──────── 所给文本 ────────

再考虑有约束\(D\)的情况,我们只需要再刚才的图上再加入几条新的边,即当\(z>D\)时,对所有的\((x,y,z)\)对应的点向其所有相邻坐标对应的\(z-D\)高度的点连一条容量为\(inf\)的边即可,加完这些边的新图的最小割就是带有限制的情况下的答案了。
设\(D=1\),下图的红色边是一条新加的边,这条边可以保证蓝色和紫色的两条边不会同时在最小割中被割去,因为如果同时割去,那么至少还要再割去一条\(S\to 1\to 2\to 3\)或者\(5\to 6\to S\)上的一条边,那么显然直接放弃紫色或者蓝色的边显然割会更小。
代码:
#include<bits/stdc++.h>
#include<unordered_map>
#include<unordered_set>
using namespace std;
typedef long long LL;
typedef unsigned long long ULL;
typedef pair<int, int> PII;
//#define int LL
#define endl '\n'
#define inf 0x3f3f3f3f
#define INF 0x3f3f3f3f3f3f3f3f
#define IOS ios::sync_with_stdio(0),cin.tie(0),cout.tie(0)
#pragma warning(disable :4996)
const double eps = 1e-8;
const LL mod = 1000000007;
const LL MOD = 998244353;
const int maxv = 70010;
struct edge {
int to, cap, rev;
};
vector<edge> G[maxv];
int level[maxv], iter[maxv];
int P, Q, R, D;
int V[50][50][50];
int di[4] = { 0,0,1,-1 };
int dj[4] = { 1,-1,0,0 };
void add_edge(int from, int to, int cap)

────────

▶ _任务说明_:
请将所给文本中从“再考虑有约束\(D\)的情况”到“3\)或者\(5\to 6\to S\)上的一条边,那么显然直接放弃紫色或者蓝色的边显然割会更小。”（首尾均包括在内）的部分重写一遍，并把其中每处“最小割”替换为“最小切割”。 下面的数据取自另一个来源。

──────── 原始数据 ────────

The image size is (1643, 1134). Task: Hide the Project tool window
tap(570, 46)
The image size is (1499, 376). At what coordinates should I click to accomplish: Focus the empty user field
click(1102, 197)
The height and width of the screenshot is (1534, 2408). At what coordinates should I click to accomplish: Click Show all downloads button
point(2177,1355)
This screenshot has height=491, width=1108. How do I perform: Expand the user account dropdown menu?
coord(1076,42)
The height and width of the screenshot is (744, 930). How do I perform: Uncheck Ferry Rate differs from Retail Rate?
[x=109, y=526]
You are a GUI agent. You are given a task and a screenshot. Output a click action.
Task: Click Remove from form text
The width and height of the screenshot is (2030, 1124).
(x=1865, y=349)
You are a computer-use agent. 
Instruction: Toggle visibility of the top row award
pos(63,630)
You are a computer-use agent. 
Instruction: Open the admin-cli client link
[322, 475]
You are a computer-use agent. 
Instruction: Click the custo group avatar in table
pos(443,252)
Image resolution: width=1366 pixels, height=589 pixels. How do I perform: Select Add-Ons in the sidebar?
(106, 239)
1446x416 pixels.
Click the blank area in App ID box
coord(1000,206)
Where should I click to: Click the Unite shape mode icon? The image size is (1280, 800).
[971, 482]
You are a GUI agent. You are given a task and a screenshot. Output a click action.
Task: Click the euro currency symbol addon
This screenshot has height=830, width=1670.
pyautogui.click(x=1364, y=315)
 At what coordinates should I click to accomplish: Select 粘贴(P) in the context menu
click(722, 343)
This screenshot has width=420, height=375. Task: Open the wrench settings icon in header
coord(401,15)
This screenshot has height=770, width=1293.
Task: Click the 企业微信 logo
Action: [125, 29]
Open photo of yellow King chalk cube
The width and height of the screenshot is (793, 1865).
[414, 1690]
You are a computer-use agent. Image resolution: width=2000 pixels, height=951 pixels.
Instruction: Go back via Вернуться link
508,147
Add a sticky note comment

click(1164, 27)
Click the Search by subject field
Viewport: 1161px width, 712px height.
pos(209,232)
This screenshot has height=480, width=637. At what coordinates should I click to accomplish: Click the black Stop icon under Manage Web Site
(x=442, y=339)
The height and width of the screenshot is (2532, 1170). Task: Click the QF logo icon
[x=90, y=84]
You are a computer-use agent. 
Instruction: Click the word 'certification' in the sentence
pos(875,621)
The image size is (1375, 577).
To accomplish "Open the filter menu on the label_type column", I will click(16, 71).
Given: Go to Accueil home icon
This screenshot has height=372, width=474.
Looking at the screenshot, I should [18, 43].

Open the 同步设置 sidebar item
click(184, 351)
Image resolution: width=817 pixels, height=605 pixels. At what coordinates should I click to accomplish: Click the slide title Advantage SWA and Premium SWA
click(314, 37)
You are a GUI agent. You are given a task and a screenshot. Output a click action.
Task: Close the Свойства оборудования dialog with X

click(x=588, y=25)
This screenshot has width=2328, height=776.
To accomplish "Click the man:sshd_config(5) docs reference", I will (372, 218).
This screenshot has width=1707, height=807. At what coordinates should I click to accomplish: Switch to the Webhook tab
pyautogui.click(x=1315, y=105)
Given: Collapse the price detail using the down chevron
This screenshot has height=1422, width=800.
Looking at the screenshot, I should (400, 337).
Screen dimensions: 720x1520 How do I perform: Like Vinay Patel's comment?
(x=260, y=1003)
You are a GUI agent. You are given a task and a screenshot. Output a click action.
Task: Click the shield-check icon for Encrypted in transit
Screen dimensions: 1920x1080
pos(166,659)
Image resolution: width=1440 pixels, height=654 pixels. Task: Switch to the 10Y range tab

────────

▶ _本题作答_:
再考虑有约束\(D\)的情况,我们只需要再刚才的图上再加入几条新的边,即当\(z>D\)时,对所有的\((x,y,z)\)对应的点向其所有相邻坐标对应的\(z-D\)高度的点连一条容量为\(inf\)的边即可,加完这些边的新图的最小切割就是带有限制的情况下的答案了。
设\(D=1\),下图的红色边是一条新加的边,这条边可以保证蓝色和紫色的两条边不会同时在最小切割中被割去,因为如果同时割去,那么至少还要再割去一条\(S\to 1\to 2\to 3\)或者\(5\to 6\to S\)上的一条边,那么显然直接放弃紫色或者蓝色的边显然割会更小。